I have limited brain for Making Teh Werds, guys.

But I’m thinking about a far larger break from the world of Internet. It’s the perfect time for it. I’m between projects under my own name, and busy breaking ground on the project that’s due to my Bound trilogy editor in the new year. I’ve just released the second book in my pen name series, but I’m not planning any big promotion until the third book comes out in the fall.

I have my reader group on Facebook, but they don’t need me there to babysit them all the time. They’re a good crew.

…and honestly, aside from that group and book promotion needs, I’m beginning to realize that social media doesn’t do a lot for me. In fact, it’s become a constant source of stress.

That’s not to say social media is bad. Not by any means. Just that I’m realizing that I need to step away so I can keep it at arm’s length when I come back. I need to settle into my own life. I need to be bored enough that my work turns into play again, and I need to get out of the habit of framing experiences into photos or posts or tweets. I need to write without worrying that I should be marketing, and I need to reassess the f*ucks I really want to give about this business (to badly paraphrase Mark Manson*).

I need to turn my back on the courses I’ve signed up for on HOW TO SELL THOUSANDS OF PRE-ORDERS and HOW TO CRANK OUT SO MANY BOOKS YOU CAN’T EVEN REMEMBER WRITING THEM and take a few deep breaths so I can decide whether those are things I really want–and more to the point, whether I really want to sacrifice what it would cost me to do those things. It’s not that there’s anything wrong with those goals. I just want a little space to decide whether they’re right for me. Maybe those are goals I want to embrace. But maybe I want to define success differently.

The point is that there’s so much noise out there that I don’t even know what I want and what I’m being told I should want, and I’m not good at moderating my exposure.

I get overwhelmed easily. I’m choosing not to drown.

So I’m going to give myself one more week before the break. I’ll wrap up my most recent paperback giveaway on Instagram (which ends soon, if you want to check it out). I’m going to start another one just for my wonderful newsletter subscribers, because checking email is a thing I need to do anyway. I might do another post here and on Facebook showing off the newly formatted versions of the books in the Bound trilogy. Might even share some pictures from recent trips around Newfoundland.

And then I’m going to try to disappear for a bit.

I’m going to check in with my reader group once in a while.

I’ll check for messages on Instagram and Facebook Messenger once in a while, but they’re not going to be daily things (and yes, I can already feel the FOMO).

I’ve turned off messaging to my Facebook page (which has been glitchy and ineffective for months, leading to missed messages and incredible frustration).
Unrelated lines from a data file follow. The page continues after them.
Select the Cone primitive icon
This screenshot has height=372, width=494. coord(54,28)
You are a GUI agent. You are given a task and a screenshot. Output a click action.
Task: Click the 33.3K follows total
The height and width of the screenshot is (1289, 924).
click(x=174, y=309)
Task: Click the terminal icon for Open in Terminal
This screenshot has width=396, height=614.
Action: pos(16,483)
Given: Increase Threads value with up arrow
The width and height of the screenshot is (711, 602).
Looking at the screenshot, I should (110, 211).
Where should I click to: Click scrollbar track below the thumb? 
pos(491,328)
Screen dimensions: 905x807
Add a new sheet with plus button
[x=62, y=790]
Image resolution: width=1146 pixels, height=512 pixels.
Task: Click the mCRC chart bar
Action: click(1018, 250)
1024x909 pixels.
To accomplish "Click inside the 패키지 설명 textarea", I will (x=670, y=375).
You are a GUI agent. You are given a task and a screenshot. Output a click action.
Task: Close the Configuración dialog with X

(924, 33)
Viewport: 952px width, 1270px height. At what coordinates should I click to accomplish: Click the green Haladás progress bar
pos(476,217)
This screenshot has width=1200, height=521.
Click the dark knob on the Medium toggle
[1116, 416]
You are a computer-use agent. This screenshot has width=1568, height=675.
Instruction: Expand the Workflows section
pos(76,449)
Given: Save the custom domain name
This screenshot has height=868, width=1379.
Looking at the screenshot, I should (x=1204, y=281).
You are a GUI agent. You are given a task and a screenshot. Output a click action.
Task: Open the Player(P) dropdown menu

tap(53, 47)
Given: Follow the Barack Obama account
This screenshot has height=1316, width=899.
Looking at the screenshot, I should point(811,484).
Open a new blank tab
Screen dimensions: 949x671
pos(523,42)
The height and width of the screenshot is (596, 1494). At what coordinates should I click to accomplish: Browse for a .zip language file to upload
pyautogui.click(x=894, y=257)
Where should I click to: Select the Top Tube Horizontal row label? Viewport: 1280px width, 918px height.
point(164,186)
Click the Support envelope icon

My pen name may have a few things she needs to do, but as for me… I think I’m just about ready for a break.

And I feel really good about it.

All of this is to say that I’m fine, I’ll be back, I hope to be feeling much brighter and shinier when I return, and if you need to reach me, please email. I’ll still be checking that every few days at least, and it’s always the best way to reach me.

*I may have recommended “The Subtle Art of Not Giving a F*ck” already. If I haven’t before, I am now. I really enjoyed the audiobook–so much, in fact, that I bought the paperback so I could re-read, highlight, and lend it out.